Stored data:
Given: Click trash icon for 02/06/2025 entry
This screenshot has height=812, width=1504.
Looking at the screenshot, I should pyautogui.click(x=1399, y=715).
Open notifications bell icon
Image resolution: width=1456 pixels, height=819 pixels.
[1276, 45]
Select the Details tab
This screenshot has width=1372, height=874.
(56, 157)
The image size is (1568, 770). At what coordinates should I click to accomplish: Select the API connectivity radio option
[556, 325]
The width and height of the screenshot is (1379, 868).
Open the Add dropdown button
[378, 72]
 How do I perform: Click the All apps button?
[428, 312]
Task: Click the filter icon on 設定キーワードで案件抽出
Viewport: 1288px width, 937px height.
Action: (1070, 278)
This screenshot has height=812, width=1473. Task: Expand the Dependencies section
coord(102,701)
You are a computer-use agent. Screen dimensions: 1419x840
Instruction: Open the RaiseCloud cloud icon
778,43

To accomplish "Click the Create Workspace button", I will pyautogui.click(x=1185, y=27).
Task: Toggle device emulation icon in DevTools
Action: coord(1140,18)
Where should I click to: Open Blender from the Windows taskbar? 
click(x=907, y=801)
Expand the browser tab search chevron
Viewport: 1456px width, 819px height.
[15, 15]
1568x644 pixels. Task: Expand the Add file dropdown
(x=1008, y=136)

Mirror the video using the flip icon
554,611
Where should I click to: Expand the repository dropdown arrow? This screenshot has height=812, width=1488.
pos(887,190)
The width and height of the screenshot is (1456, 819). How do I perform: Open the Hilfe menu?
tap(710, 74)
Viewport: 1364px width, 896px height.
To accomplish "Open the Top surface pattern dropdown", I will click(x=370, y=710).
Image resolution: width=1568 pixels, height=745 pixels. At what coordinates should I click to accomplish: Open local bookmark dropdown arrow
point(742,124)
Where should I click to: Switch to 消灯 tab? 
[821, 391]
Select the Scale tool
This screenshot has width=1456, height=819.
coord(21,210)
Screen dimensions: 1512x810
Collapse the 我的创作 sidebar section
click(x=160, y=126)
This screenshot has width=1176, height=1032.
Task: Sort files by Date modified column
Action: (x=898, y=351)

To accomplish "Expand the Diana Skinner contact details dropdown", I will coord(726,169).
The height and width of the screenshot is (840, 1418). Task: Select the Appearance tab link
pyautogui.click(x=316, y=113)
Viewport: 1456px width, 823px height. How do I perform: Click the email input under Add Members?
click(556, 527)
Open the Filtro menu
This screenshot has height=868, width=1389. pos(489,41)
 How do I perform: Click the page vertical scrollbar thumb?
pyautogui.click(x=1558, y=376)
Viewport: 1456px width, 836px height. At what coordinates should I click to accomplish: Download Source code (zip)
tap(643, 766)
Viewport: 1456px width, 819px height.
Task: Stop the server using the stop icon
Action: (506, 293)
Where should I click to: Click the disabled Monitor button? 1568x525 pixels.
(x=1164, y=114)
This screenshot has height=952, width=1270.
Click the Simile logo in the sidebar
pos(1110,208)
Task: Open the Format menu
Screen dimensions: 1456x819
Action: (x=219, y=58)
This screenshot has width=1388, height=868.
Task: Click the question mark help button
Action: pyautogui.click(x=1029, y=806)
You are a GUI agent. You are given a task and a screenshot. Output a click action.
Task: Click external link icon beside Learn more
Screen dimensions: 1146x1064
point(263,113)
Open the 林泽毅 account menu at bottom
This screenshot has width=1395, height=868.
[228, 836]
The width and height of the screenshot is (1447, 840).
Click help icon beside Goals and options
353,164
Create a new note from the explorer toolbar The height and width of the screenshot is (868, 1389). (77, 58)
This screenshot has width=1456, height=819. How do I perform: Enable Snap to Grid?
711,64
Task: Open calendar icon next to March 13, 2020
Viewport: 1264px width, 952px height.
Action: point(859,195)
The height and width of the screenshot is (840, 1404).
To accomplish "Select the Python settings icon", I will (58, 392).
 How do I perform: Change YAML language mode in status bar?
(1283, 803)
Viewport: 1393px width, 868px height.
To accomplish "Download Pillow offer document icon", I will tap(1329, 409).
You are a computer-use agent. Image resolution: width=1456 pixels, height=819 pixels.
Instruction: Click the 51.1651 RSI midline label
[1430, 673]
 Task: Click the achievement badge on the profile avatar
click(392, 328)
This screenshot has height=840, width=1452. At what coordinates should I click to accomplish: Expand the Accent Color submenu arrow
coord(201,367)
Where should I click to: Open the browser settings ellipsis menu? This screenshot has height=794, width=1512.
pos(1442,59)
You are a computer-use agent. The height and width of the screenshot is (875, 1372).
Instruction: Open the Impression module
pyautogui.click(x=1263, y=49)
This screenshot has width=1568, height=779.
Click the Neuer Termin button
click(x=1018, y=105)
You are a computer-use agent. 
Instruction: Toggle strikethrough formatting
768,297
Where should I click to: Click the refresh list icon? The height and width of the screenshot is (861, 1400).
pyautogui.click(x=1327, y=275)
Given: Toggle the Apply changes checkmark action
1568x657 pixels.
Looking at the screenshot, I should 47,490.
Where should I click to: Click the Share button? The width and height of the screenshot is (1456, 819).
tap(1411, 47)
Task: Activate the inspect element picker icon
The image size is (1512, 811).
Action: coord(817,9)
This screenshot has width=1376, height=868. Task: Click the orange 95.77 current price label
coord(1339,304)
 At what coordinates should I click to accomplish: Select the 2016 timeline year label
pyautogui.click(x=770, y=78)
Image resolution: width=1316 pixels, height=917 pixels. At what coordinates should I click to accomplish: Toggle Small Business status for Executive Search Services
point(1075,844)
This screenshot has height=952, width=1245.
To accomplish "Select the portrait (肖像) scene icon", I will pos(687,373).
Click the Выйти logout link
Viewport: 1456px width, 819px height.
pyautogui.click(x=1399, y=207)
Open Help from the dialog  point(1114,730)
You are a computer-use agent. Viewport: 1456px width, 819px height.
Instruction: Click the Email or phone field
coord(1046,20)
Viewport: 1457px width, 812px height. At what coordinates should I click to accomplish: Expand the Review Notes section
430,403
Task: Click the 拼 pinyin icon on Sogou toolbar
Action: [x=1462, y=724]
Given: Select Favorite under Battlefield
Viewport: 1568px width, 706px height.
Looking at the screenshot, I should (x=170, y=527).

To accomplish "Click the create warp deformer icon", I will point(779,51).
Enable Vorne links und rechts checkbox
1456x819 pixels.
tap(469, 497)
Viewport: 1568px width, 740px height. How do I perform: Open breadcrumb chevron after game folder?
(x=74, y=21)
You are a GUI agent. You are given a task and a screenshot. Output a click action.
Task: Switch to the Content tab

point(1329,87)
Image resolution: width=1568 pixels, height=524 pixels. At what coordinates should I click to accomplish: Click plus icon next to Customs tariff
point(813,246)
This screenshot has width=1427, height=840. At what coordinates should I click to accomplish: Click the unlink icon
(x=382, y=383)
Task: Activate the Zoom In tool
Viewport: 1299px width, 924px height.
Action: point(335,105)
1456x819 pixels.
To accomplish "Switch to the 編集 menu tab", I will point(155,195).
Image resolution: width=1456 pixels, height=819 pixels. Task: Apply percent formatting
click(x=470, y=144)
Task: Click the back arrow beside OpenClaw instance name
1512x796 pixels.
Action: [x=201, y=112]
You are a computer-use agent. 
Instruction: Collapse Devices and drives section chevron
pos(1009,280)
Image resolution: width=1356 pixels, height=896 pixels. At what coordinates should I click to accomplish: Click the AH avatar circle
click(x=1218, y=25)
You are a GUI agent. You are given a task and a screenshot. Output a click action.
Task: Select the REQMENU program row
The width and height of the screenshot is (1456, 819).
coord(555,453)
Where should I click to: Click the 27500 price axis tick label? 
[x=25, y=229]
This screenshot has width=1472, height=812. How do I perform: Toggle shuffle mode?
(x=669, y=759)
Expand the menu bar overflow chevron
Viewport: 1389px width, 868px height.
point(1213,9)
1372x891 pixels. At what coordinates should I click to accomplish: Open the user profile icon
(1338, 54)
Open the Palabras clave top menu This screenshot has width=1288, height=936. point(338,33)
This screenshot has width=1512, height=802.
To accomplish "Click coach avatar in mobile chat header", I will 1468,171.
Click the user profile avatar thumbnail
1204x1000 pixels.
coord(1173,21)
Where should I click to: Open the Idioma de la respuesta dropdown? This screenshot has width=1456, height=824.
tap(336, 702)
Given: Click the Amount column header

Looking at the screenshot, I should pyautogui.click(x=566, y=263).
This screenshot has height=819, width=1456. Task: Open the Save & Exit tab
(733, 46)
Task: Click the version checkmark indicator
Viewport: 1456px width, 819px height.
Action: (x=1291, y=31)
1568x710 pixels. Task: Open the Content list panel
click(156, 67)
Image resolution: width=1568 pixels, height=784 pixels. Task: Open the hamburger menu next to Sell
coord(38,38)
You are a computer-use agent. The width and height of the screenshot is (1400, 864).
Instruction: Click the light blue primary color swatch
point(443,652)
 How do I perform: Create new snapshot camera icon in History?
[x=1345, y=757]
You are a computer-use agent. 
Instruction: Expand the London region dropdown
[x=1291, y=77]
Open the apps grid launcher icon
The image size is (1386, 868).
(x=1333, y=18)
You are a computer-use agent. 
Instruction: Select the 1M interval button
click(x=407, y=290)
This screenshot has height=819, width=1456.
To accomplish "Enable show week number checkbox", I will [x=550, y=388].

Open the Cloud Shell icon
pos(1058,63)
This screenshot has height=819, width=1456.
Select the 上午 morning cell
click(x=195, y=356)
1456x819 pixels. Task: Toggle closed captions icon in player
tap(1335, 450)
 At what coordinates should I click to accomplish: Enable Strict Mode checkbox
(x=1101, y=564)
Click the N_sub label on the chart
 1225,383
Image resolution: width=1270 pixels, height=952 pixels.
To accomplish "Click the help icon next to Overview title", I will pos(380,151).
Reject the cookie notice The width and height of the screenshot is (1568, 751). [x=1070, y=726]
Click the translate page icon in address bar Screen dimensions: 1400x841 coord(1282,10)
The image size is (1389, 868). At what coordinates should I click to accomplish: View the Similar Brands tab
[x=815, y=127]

What this task involves
Check each line above for "Activate" and state how many match, answering with only the number.

Output
2